From the first note of this fine CD it's clear that as a pianist Jon Mayer's technique and sensibilities were forged within the great tradition of his acknowledged influences - chiefly, Wynton Kelly, Red Garland, and Kenny Barron. At the same time Mayer cannot be pigeonholed easily. He can show the drive of Kelly and the gloss of Garland, yes, but after all, Mayer himself was recording in the Fifties with John Coltrane and Jackie McLean, so he is more of a colleague than a disciple of those two great pianists; and his own unique voice is clear throughout this disc.
On this disc are four Mayer originals, one by Watts, and four by others, including the standards "If I Should Lose You" and "Like Someone in Love," plus Horace Silver's wonderful "Out of the Night Came You." Victor Feldman's "Azul Serape" kicks it all off brightly, displaying Mayer's fleetness and fluency and the carefree simpatico he enjoys with bassist Bob Maize and drummer Harold Mason. The only problem is that with Mayer in mid-flight, this track fades out abruptly. ("Live music is best - bumper stickers should be issued." -Neil Young)
Monster tenor man Ernie Watts appears on the scene for his own "Lonely Hearts," giving Mayer a chance to demonstrate his generosity and sensitivity as an accompanist. He allows Watts to take center stage and provides a low-key palette for the reedman to stretch out a bit. Mayer's own stretching comes on his originals: the smoky "Shari's Bolero," where Watts shows his gentle side, includes a tremendous solo by Mayer. Focused on the right hand and returning here and there to hornlike lines, Mayer paints a picture of smoldering passion with effortlessness and surety.
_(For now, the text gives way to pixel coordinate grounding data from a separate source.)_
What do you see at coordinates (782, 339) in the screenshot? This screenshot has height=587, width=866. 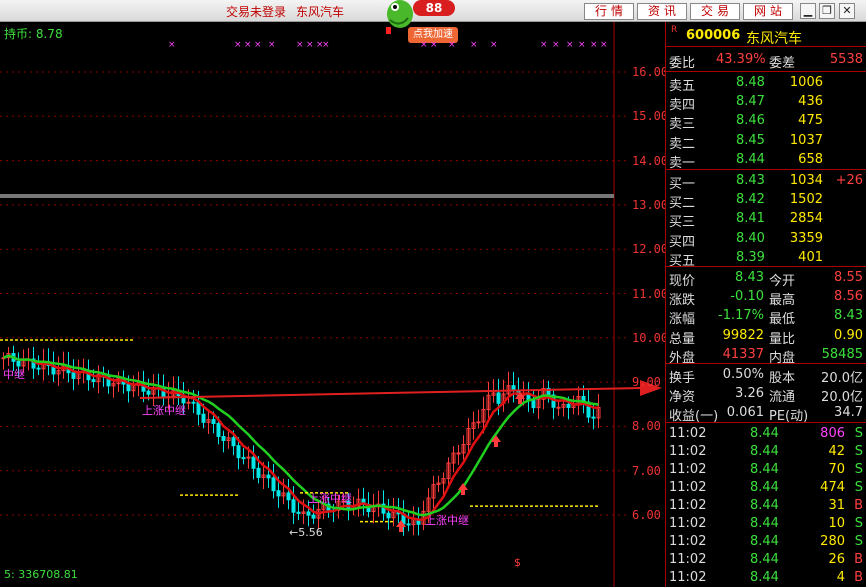 I see `stat-label: 量比` at bounding box center [782, 339].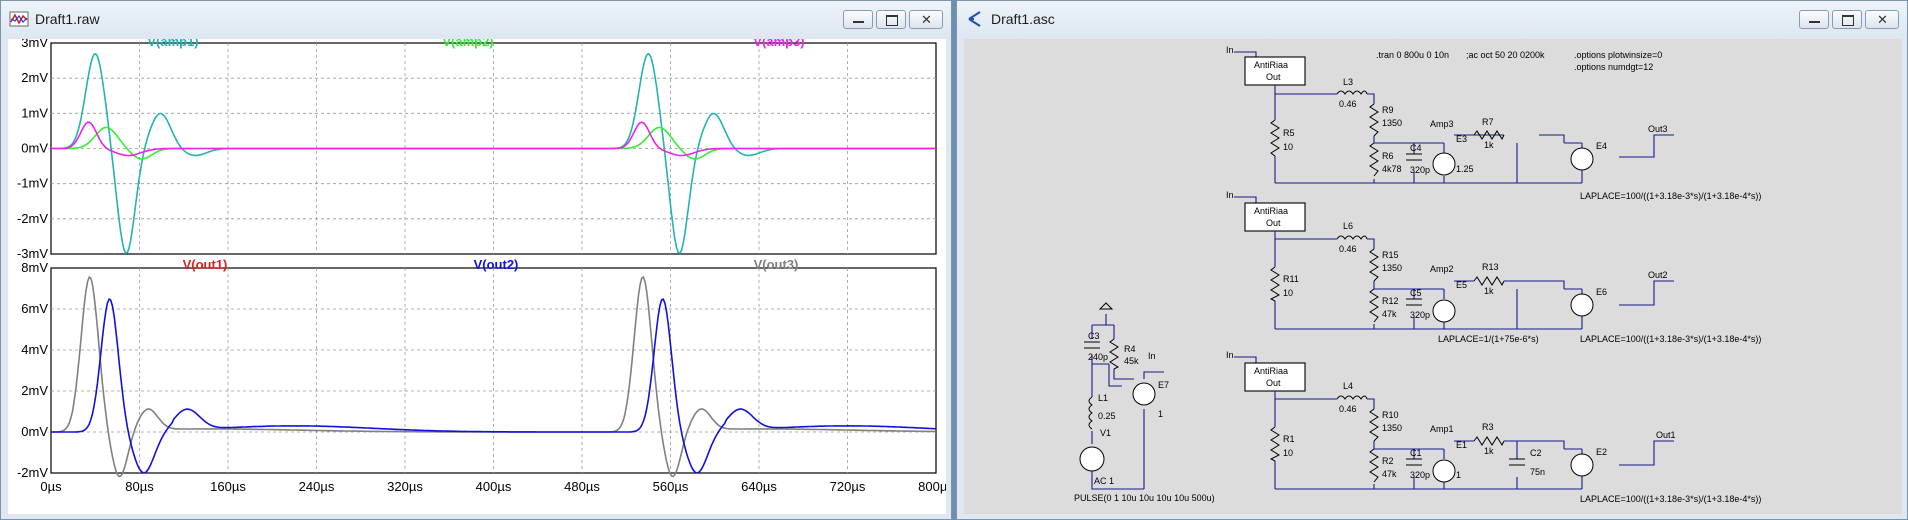 The width and height of the screenshot is (1908, 520). I want to click on value-l3: 0.46, so click(1348, 104).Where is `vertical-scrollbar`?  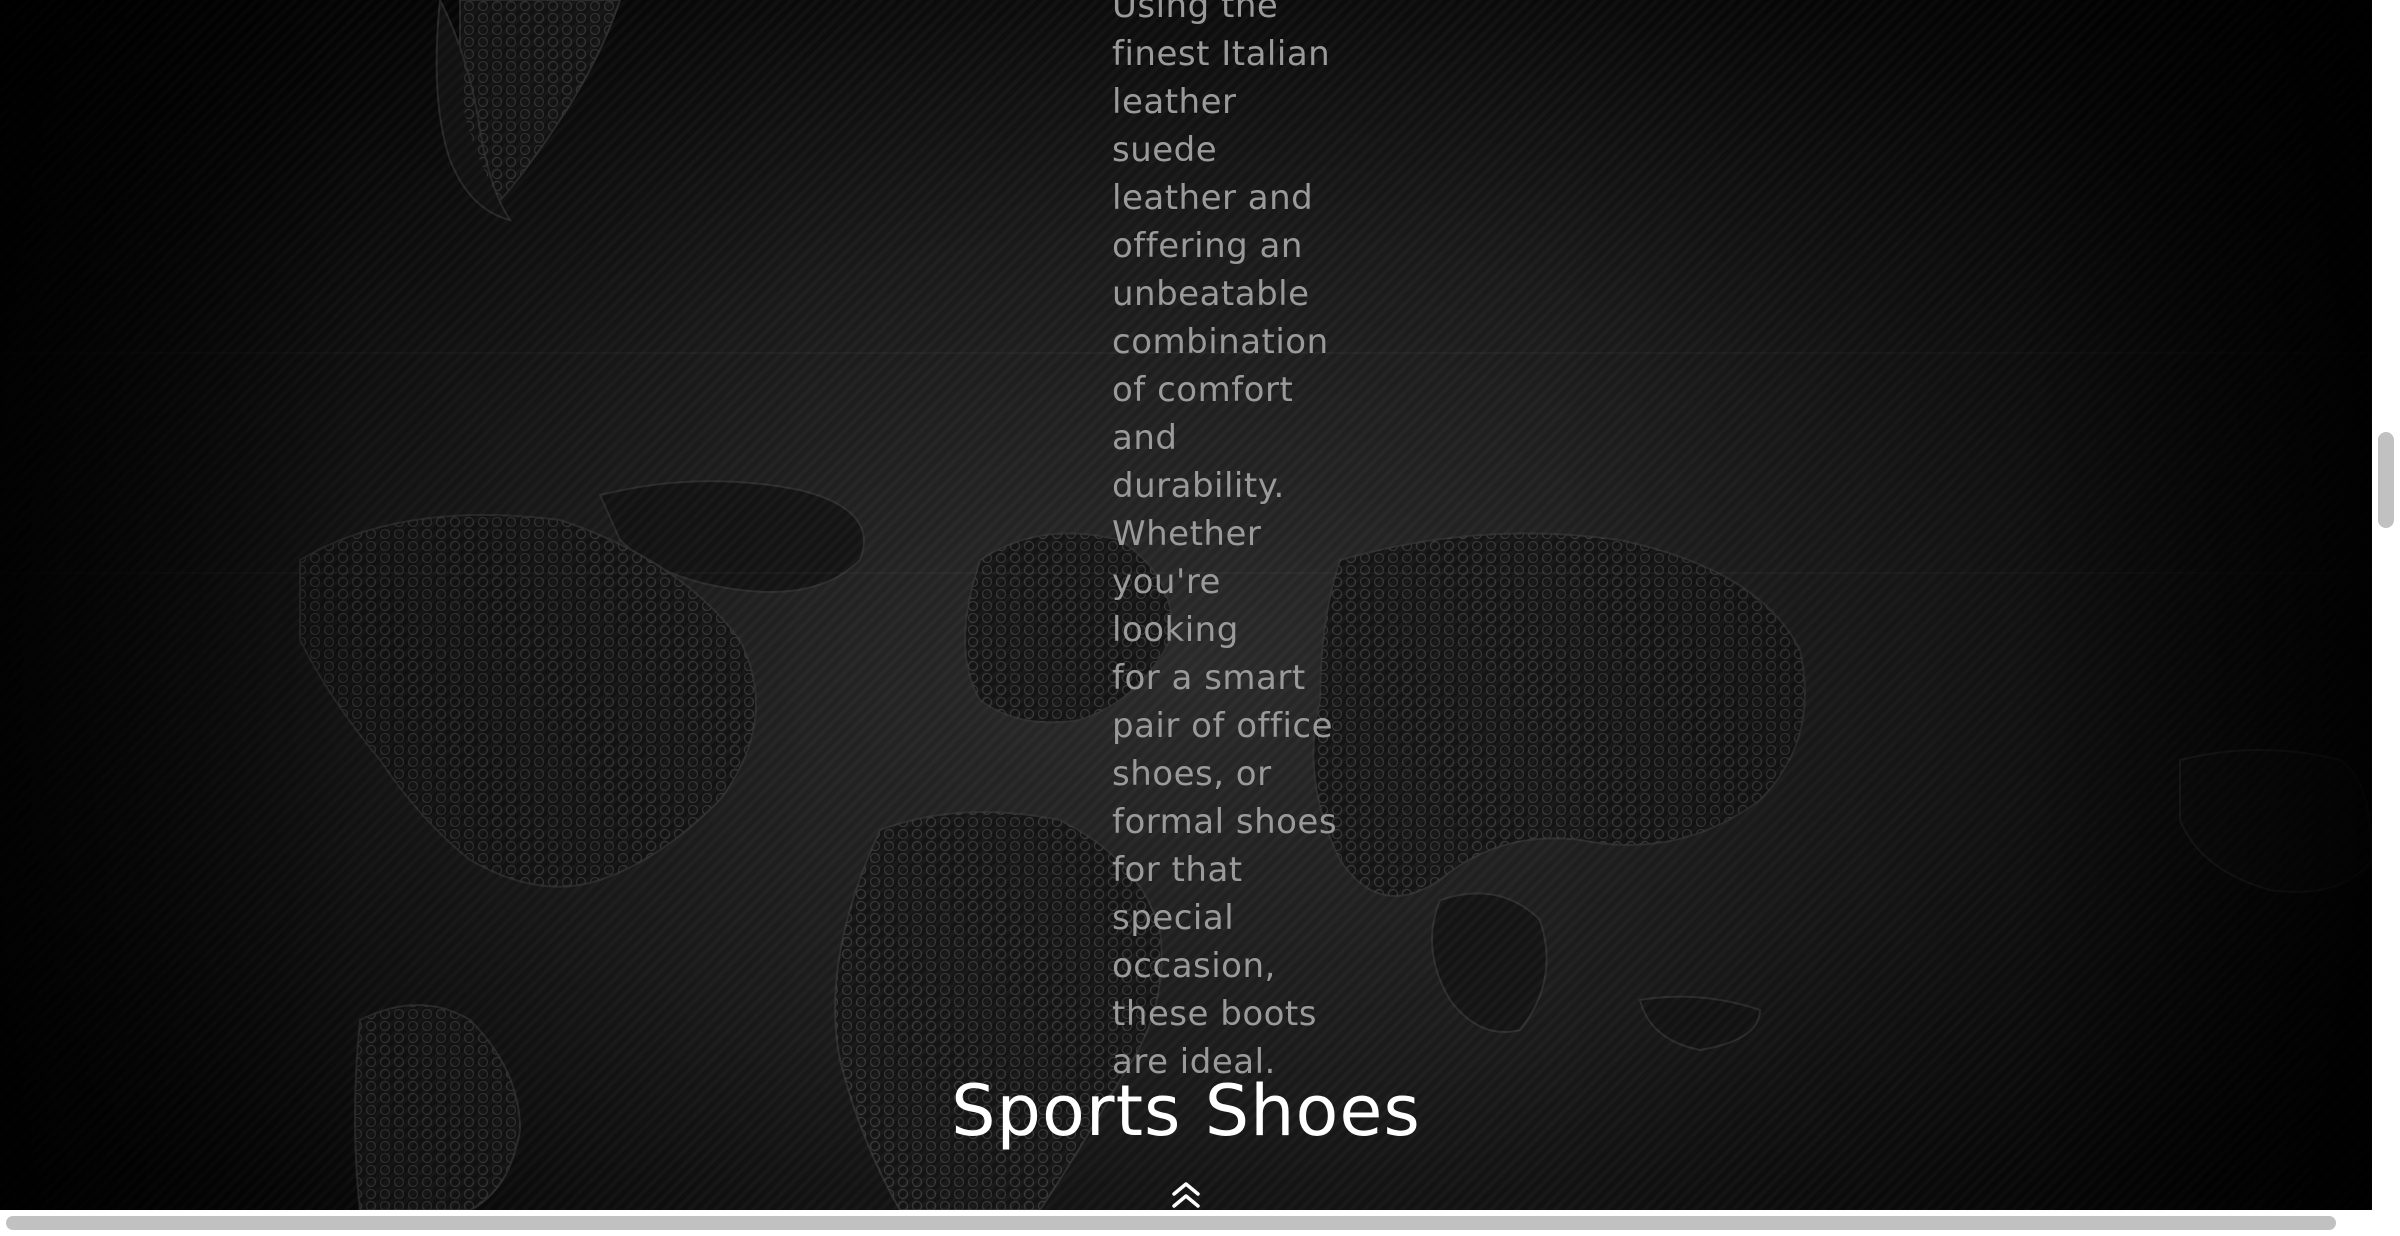
vertical-scrollbar is located at coordinates (2386, 605).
"Randy's Tune," on the other hand, jumps out with a recurring three-note left-hand power figure that recalls Mal Waldron; Mayer quickly weaves in more genial material, but this one is still an engaging example of his high-speed mastery - was it playing like this that made Trane see in Mayer something of what he ultimately found in McCoy Tyner? Or perhaps it was the searching inventiveness and uncompromising beauty of Mayer's darker-edged "Ballad for Trane," a piece that only slightly recalls Coltrane or Tyner audibly, but which pays them the tribute of emotional depth, shifting moods and unsparing honesty.
Mayer is clearly a top-flight pianist whose "Rip Van Winkle" reappearance after a long silence is welcome for a number of reasons: his perseverance is inspiring, his piano playing is cheering, his music is great. Recommended.